Aufgabe:
Ersetze in allen folgenden Einträgen „Click“ durch „Tap“ und gib sie sonst unverändert wieder. Die Bilder lässt du in deiner Antwort weg.

----- Übungsmaterial -----

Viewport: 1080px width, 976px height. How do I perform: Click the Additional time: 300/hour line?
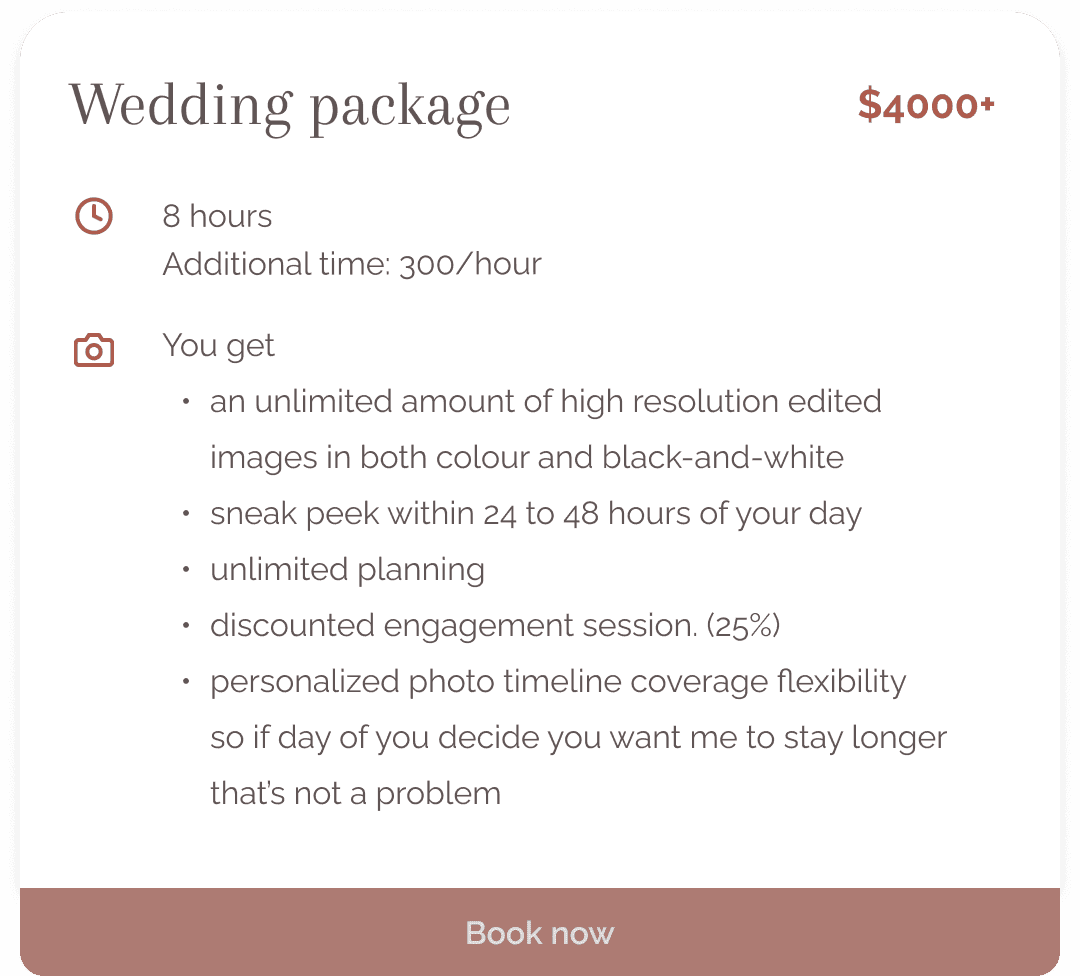tap(352, 264)
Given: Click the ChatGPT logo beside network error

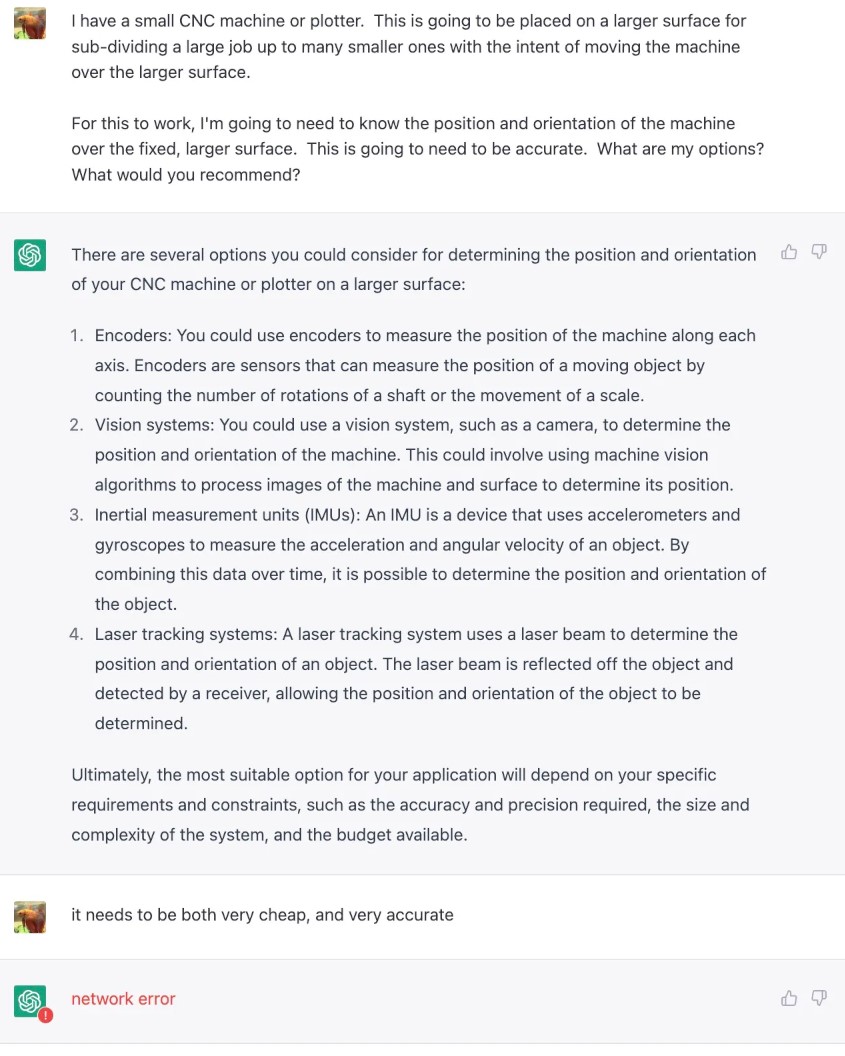Looking at the screenshot, I should (30, 999).
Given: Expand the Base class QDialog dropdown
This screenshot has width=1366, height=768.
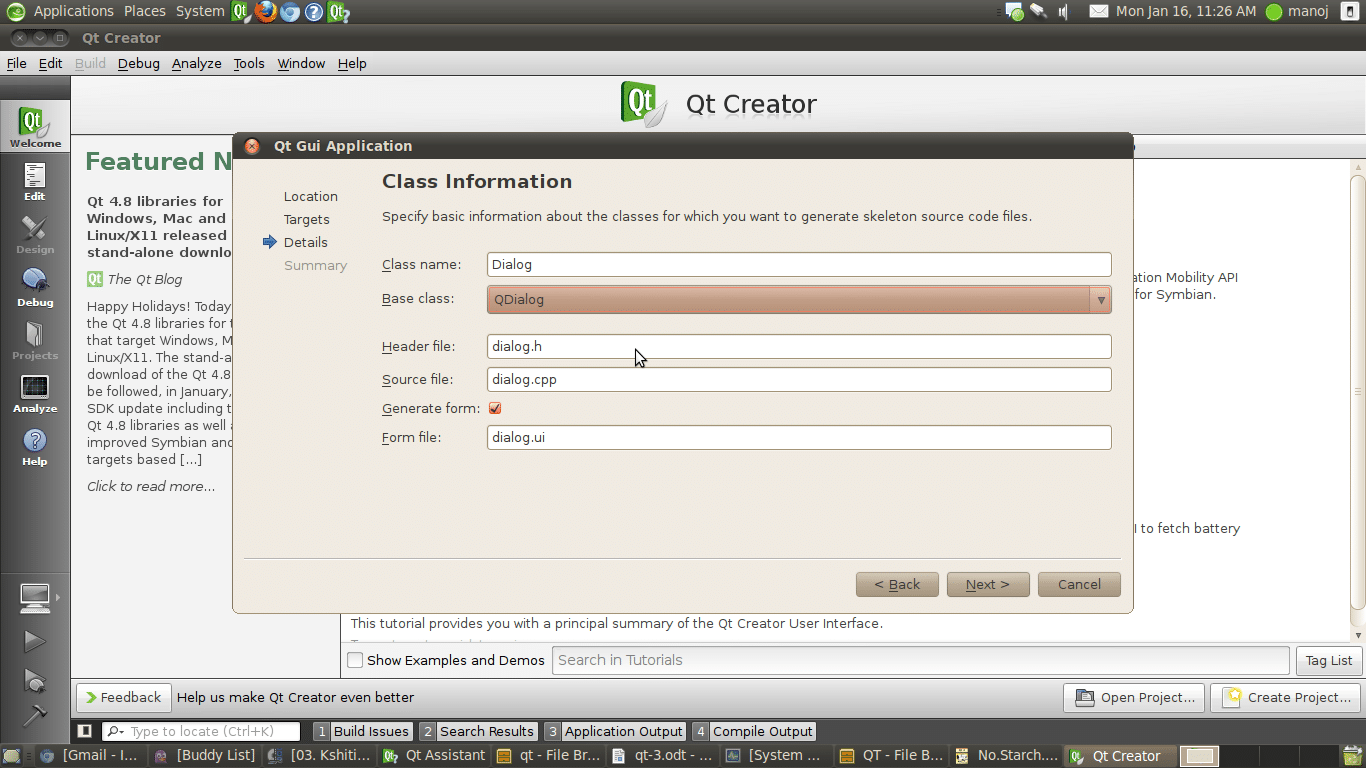Looking at the screenshot, I should coord(798,299).
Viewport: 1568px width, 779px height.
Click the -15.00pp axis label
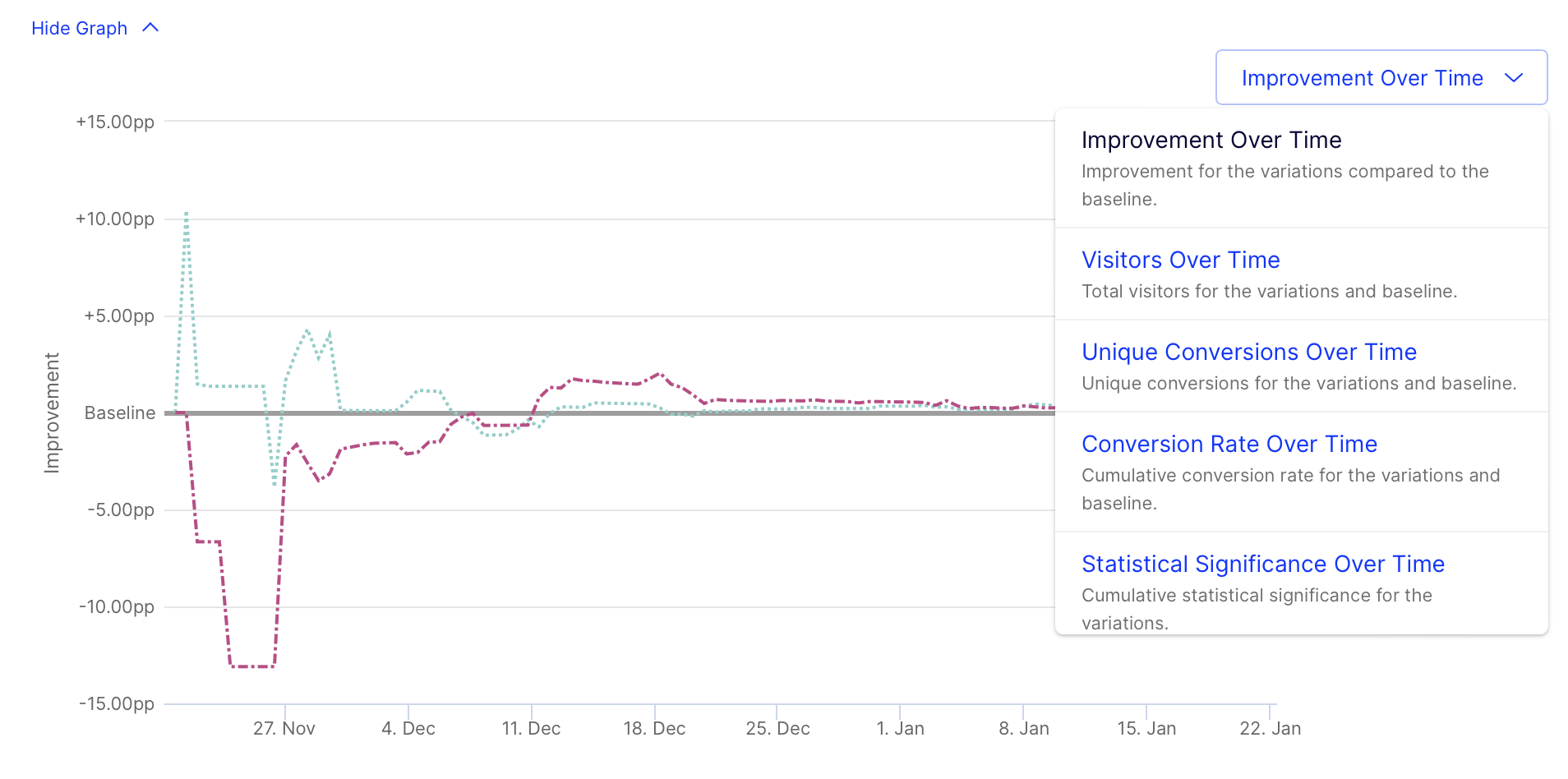(117, 703)
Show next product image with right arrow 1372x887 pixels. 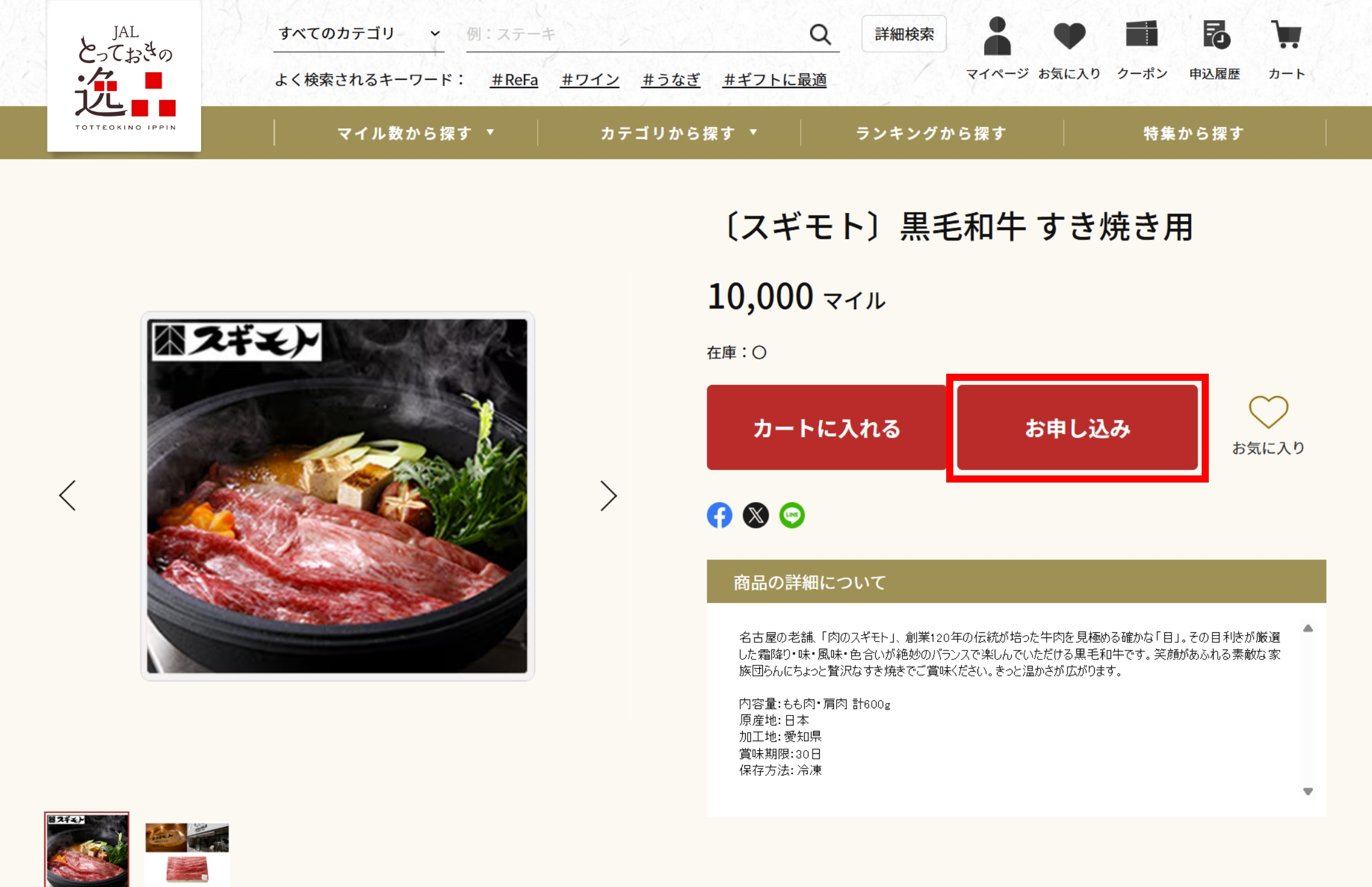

-----

Antwort:
Viewport: 1080px width, 976px height. How do I perform: Tap the Additional time: 300/hour line?
tap(352, 264)
Given: Tap the ChatGPT logo beside network error

Looking at the screenshot, I should (30, 999).
Given: Expand the Base class QDialog dropdown
This screenshot has width=1366, height=768.
Looking at the screenshot, I should coord(798,299).
Viewport: 1568px width, 779px height.
Tap the -15.00pp axis label
(117, 703)
Show next product image with right arrow 1372x887 pixels. 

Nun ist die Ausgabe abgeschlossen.